_Set problem_
Can you rewrite everything from "At what coordinates should I click to accomplish: Enable" down to "will tap(107, 77).", substituting "check box" for "checkbox" and keeping everything else unchanged?
>> Start
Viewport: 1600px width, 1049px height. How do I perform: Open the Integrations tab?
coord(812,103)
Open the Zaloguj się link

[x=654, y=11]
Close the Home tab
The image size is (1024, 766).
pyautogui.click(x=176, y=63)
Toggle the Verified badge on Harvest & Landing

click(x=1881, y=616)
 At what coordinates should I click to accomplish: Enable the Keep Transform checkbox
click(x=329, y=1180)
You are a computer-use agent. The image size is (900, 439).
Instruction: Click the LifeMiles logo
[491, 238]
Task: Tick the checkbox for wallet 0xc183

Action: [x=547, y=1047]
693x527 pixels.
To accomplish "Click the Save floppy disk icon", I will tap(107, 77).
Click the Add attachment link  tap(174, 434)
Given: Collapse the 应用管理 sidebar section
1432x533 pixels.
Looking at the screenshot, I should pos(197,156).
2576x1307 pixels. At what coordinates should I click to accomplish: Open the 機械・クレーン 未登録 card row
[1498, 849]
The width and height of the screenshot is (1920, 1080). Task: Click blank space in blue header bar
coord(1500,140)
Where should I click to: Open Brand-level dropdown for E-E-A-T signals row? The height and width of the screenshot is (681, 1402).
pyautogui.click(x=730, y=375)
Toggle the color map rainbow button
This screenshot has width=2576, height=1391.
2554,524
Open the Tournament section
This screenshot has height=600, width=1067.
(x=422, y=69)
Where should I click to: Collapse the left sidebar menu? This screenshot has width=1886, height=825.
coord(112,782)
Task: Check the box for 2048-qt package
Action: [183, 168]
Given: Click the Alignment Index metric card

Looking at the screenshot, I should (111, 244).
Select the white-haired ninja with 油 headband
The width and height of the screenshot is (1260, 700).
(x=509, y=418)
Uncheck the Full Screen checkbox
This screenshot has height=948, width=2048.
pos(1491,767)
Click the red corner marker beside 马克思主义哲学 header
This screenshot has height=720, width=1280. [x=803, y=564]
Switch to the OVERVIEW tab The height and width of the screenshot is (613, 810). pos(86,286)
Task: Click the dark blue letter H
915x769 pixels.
>> End
_Reply_
 At what coordinates should I click to accomplish: Enable the Keep Transform check box
click(x=329, y=1180)
You are a computer-use agent. The image size is (900, 439).
Instruction: Click the LifeMiles logo
[491, 238]
Task: Tick the check box for wallet 0xc183

Action: [x=547, y=1047]
693x527 pixels.
To accomplish "Click the Save floppy disk icon", I will tap(107, 77).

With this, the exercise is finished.